New trade association brings together open source Enterprise Linux community It will provide an open process to access source code that organizations can use to build distributions compatible with RHEL RENO, Nev., AUSTIN, Texas, and LUXEMBOURG—August 10, 2023—CIQ, Oracle and SUSE today announced the...
CIQ (Rocky Linux), Oracle, and SUSE announce a new trade association dedicated to providing source code for building RHEL compatible distributions.
The formation of OpenELA arises from Red Hat's recent changes to RHEL source code availability.
Oracle has been full savage lately. From their press release on the issue 2 months ago:
By the way, if you are a Linux developer who disagrees with IBM’s actions and you believe in Linux freedom the way we do, we are hiring.
One observation for ISVs: IBM’s actions are not in your best interest. By killing CentOS as a RHEL alternative and attacking AlmaLinux and Rocky Linux, IBM is eliminating one way your customers save money and make a larger share of their wallet available to you. If you don’t yet support your product on Oracle Linux, we would be happy to show you how easy that is. Give your customers more choice.
Finally, to IBM, here’s a big idea for you. You say that you don’t want to pay all those RHEL developers? Here’s how you can save money: just pull from us. Become a downstream distributor of Oracle Linux. We will happily take on the burden
I don't think the shareholders care a whole lot unless stuff like this actually costs them customers. I am curious to know what some of the Red Hat developers think about this whole situation, though.
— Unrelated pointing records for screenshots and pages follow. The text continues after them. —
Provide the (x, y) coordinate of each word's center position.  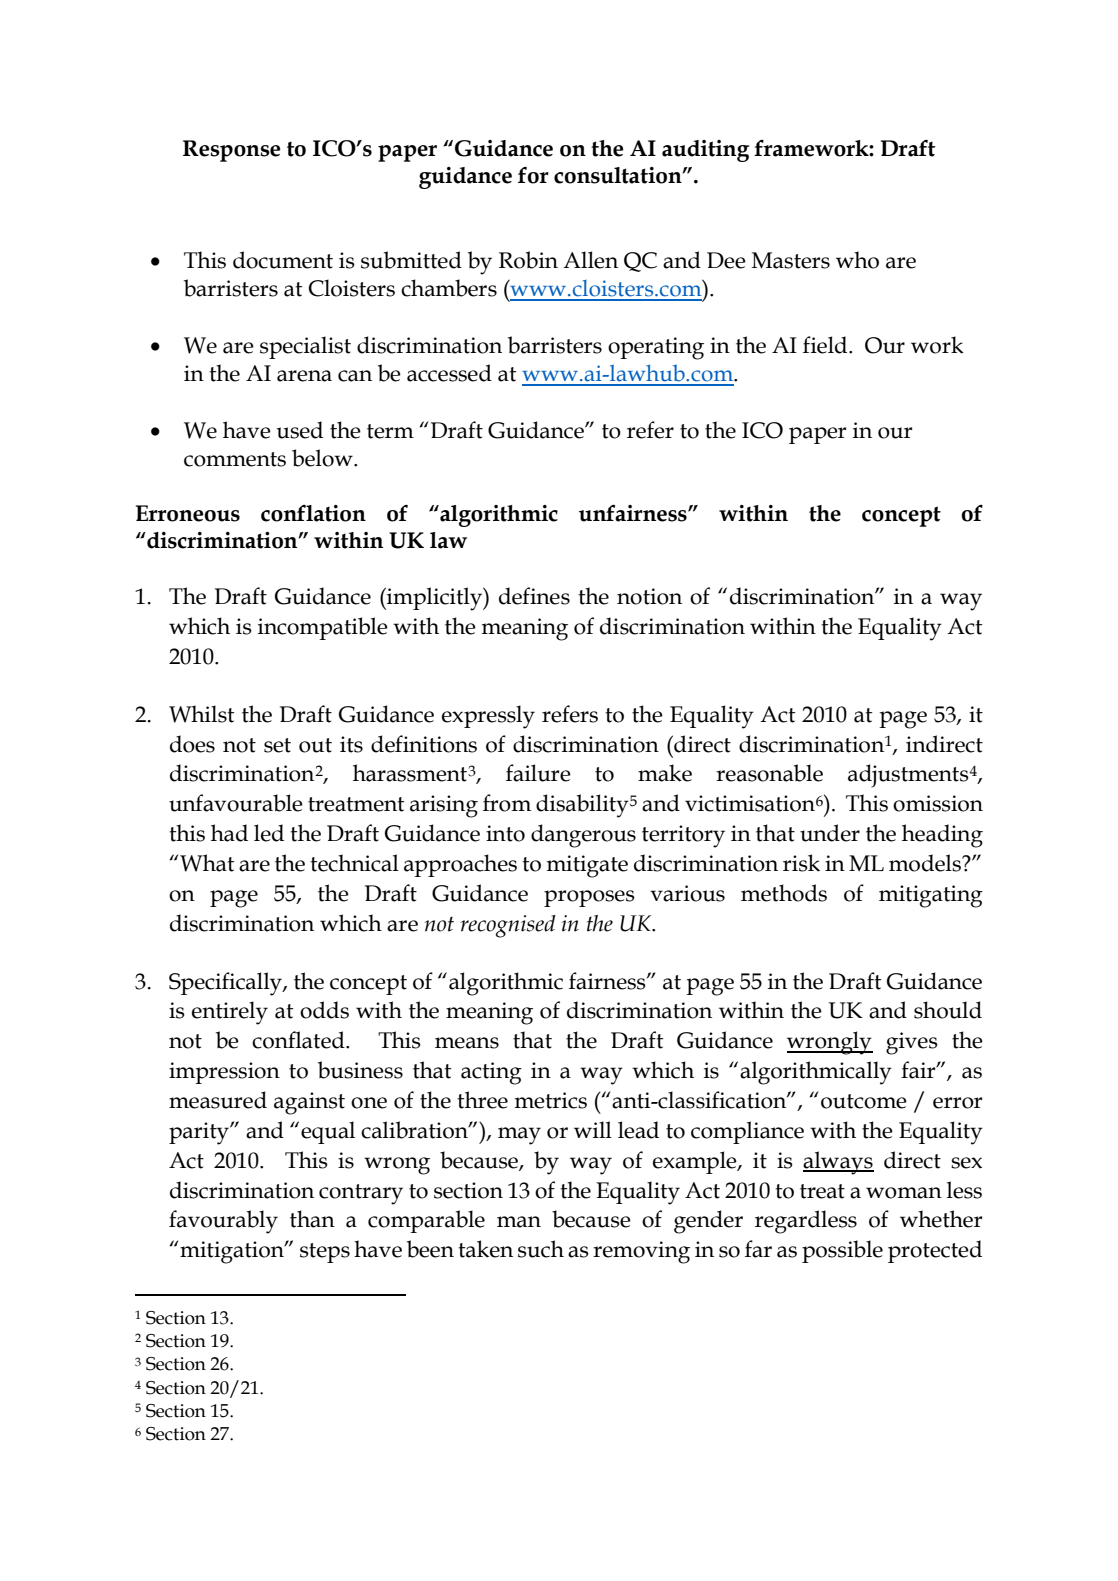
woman (904, 1193)
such (541, 1249)
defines (534, 596)
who (857, 260)
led (269, 833)
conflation (313, 513)
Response (231, 151)
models (926, 863)
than (312, 1219)
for (533, 175)
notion (649, 596)
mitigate (587, 866)
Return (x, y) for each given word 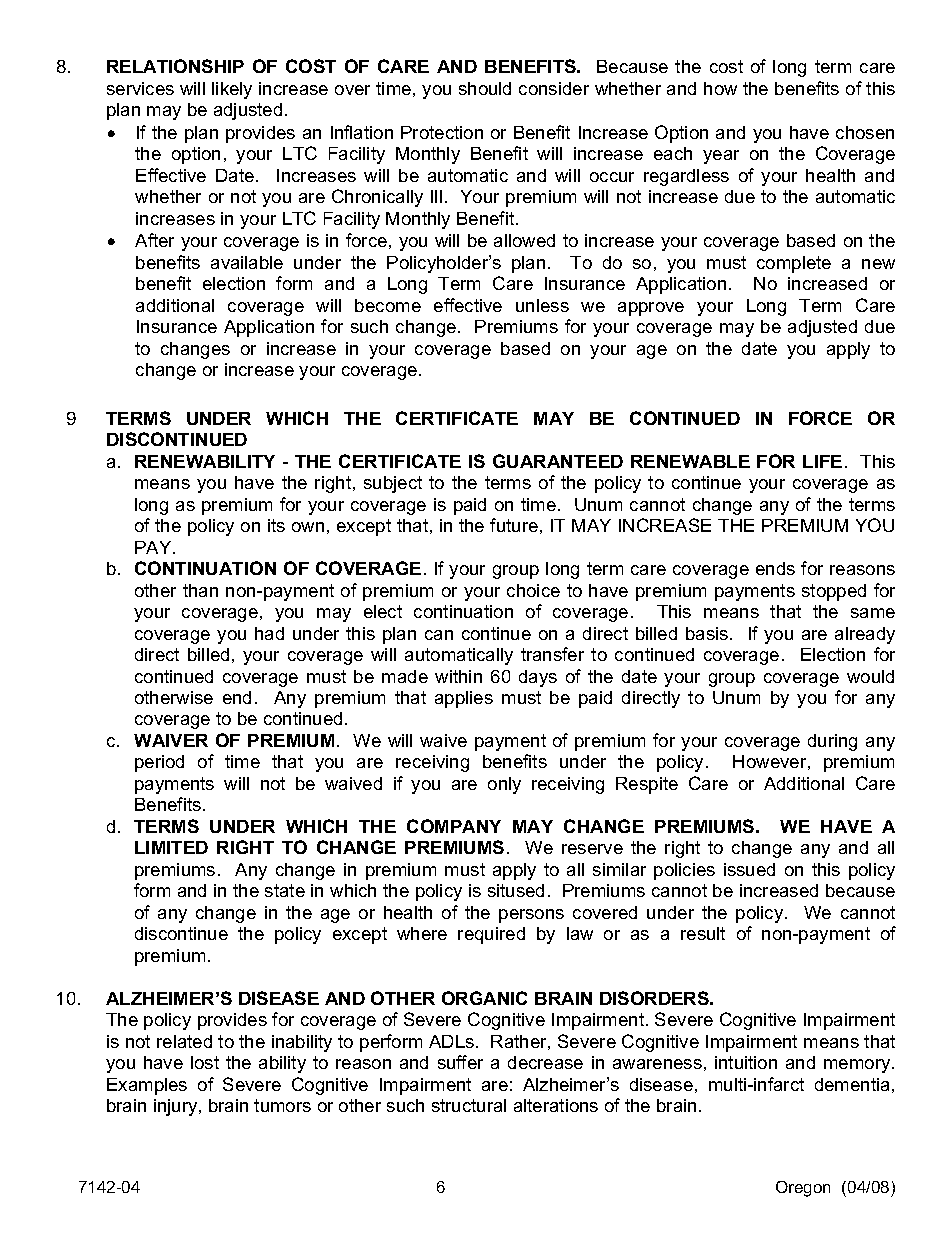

There is no such thing as “community-driven” and “RHEL compatible”. If they are actually going to do their own work to create an enterprise Linux distro, it is not going to be bug for bug compatible with RHEL. The only way to get that is to copy RHEL exactly in which case any actual “community” contribution is a bug ( deviates from the goal of being identical ).
I do not love what Red Hat has been doing lately but all this cheerleading for these companies acting entirely in their own commercial interest under the banner of “community” has been very hard to watch.
Red Hat wanted to make it a bit more work to make identical copies of their distro and to water down the claims from copycats that they are truly identical. In response, some of the copycats have joined forces. This both reduces the burden on them individually and provides an alternative source of credibility that they can rely on. In the end, despite all the fireworks, barely anything will have changed for most of us. The mechanics of how RHEL clone get built have been altered somewhat but otherwise things are mostly as they were.
I'm kinda surprised SUSE is going in on this. They kind of do their own thing, so making RHEL-compatible packages seems a little odd. But whatever, as long as openSUSE doesn't turn into Fedora, I'm happy.
A little over a week ago, SUSE also announced they would be releasing their own binary compatible RHEL clone with $10 million of backing. So it looks like they were planning to take advantage of this uproar from the beginning.